(Catatan sumber)
***

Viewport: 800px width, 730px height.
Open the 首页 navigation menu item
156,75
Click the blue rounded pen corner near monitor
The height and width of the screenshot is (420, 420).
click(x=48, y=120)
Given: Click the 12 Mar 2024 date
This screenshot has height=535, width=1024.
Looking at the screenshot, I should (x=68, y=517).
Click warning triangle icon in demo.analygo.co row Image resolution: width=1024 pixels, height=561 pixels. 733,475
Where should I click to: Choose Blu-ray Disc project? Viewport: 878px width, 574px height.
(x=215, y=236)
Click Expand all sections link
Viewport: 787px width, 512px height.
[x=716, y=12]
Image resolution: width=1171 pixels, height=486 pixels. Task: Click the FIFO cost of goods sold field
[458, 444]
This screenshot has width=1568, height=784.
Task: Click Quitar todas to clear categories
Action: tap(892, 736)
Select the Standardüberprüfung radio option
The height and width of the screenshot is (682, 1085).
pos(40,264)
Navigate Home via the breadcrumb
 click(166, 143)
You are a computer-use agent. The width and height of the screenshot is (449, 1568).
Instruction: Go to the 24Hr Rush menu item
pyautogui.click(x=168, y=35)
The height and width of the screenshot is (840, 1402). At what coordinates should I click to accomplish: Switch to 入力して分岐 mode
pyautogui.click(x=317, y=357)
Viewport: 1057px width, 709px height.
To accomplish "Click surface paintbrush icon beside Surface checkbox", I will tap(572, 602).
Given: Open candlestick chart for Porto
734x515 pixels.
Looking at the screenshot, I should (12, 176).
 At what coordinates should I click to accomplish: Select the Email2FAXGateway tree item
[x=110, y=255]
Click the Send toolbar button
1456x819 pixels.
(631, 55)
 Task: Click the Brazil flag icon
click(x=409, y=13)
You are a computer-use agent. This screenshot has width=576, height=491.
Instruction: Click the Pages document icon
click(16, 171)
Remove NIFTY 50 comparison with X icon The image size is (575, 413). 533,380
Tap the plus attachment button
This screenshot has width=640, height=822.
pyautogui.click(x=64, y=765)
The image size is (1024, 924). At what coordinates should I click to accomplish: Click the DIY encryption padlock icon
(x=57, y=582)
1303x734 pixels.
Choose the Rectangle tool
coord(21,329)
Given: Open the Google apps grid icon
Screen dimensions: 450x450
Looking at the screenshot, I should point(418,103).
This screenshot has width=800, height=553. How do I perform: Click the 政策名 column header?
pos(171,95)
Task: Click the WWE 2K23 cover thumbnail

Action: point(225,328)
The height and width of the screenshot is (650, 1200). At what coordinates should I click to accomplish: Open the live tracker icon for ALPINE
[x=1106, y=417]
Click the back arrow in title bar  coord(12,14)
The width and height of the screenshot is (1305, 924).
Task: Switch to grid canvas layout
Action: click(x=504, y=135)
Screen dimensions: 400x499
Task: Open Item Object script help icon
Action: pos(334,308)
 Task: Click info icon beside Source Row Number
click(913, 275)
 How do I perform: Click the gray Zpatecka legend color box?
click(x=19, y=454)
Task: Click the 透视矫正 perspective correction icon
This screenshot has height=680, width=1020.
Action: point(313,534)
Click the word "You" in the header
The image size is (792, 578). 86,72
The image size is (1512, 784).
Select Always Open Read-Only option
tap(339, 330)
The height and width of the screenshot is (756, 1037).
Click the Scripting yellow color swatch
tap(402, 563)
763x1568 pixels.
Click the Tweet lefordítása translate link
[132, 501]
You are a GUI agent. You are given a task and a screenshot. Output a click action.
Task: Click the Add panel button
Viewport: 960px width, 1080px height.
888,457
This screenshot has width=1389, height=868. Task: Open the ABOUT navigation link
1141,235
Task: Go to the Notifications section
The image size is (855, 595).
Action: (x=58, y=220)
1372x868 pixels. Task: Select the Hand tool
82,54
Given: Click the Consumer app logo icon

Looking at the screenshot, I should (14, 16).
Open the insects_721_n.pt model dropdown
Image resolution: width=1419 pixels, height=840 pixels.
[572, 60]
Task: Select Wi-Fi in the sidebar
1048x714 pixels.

***

## [Tugas yang Diberikan]
Tulis ulang semua catatan di atas dengan mengganti "Viewport" menjadi "Window". Jangan ubah bagian lainnya.

## [Hasil Pengerjaan]
Window: 800px width, 730px height.
Open the 首页 navigation menu item
156,75
Click the blue rounded pen corner near monitor
The height and width of the screenshot is (420, 420).
click(x=48, y=120)
Given: Click the 12 Mar 2024 date
This screenshot has height=535, width=1024.
Looking at the screenshot, I should (x=68, y=517).
Click warning triangle icon in demo.analygo.co row Image resolution: width=1024 pixels, height=561 pixels. 733,475
Where should I click to: Choose Blu-ray Disc project? Window: 878px width, 574px height.
(x=215, y=236)
Click Expand all sections link
Window: 787px width, 512px height.
[x=716, y=12]
Image resolution: width=1171 pixels, height=486 pixels. Task: Click the FIFO cost of goods sold field
[458, 444]
This screenshot has width=1568, height=784.
Task: Click Quitar todas to clear categories
Action: tap(892, 736)
Select the Standardüberprüfung radio option
The height and width of the screenshot is (682, 1085).
pos(40,264)
Navigate Home via the breadcrumb
 click(166, 143)
You are a computer-use agent. The width and height of the screenshot is (449, 1568).
Instruction: Go to the 24Hr Rush menu item
pyautogui.click(x=168, y=35)
The height and width of the screenshot is (840, 1402). At what coordinates should I click to accomplish: Switch to 入力して分岐 mode
pyautogui.click(x=317, y=357)
Window: 1057px width, 709px height.
To accomplish "Click surface paintbrush icon beside Surface checkbox", I will tap(572, 602).
Given: Open candlestick chart for Porto
734x515 pixels.
Looking at the screenshot, I should (12, 176).
 At what coordinates should I click to accomplish: Select the Email2FAXGateway tree item
[x=110, y=255]
Click the Send toolbar button
1456x819 pixels.
(631, 55)
 Task: Click the Brazil flag icon
click(x=409, y=13)
You are a computer-use agent. This screenshot has width=576, height=491.
Instruction: Click the Pages document icon
click(16, 171)
Remove NIFTY 50 comparison with X icon The image size is (575, 413). 533,380
Tap the plus attachment button
This screenshot has width=640, height=822.
pyautogui.click(x=64, y=765)
The image size is (1024, 924). At what coordinates should I click to accomplish: Click the DIY encryption padlock icon
(x=57, y=582)
1303x734 pixels.
Choose the Rectangle tool
coord(21,329)
Given: Open the Google apps grid icon
Screen dimensions: 450x450
Looking at the screenshot, I should point(418,103).
This screenshot has width=800, height=553. How do I perform: Click the 政策名 column header?
pos(171,95)
Task: Click the WWE 2K23 cover thumbnail

Action: point(225,328)
The height and width of the screenshot is (650, 1200). At what coordinates should I click to accomplish: Open the live tracker icon for ALPINE
[x=1106, y=417]
Click the back arrow in title bar  coord(12,14)
The width and height of the screenshot is (1305, 924).
Task: Switch to grid canvas layout
Action: click(x=504, y=135)
Screen dimensions: 400x499
Task: Open Item Object script help icon
Action: pos(334,308)
 Task: Click info icon beside Source Row Number
click(913, 275)
 How do I perform: Click the gray Zpatecka legend color box?
click(x=19, y=454)
Task: Click the 透视矫正 perspective correction icon
This screenshot has height=680, width=1020.
Action: point(313,534)
Click the word "You" in the header
The image size is (792, 578). 86,72
The image size is (1512, 784).
Select Always Open Read-Only option
tap(339, 330)
The height and width of the screenshot is (756, 1037).
Click the Scripting yellow color swatch
tap(402, 563)
763x1568 pixels.
Click the Tweet lefordítása translate link
[132, 501]
You are a GUI agent. You are given a task and a screenshot. Output a click action.
Task: Click the Add panel button
Window: 960px width, 1080px height.
888,457
This screenshot has width=1389, height=868. Task: Open the ABOUT navigation link
1141,235
Task: Go to the Notifications section
The image size is (855, 595).
Action: (x=58, y=220)
1372x868 pixels. Task: Select the Hand tool
82,54
Given: Click the Consumer app logo icon

Looking at the screenshot, I should (14, 16).
Open the insects_721_n.pt model dropdown
Image resolution: width=1419 pixels, height=840 pixels.
[572, 60]
Task: Select Wi-Fi in the sidebar
1048x714 pixels.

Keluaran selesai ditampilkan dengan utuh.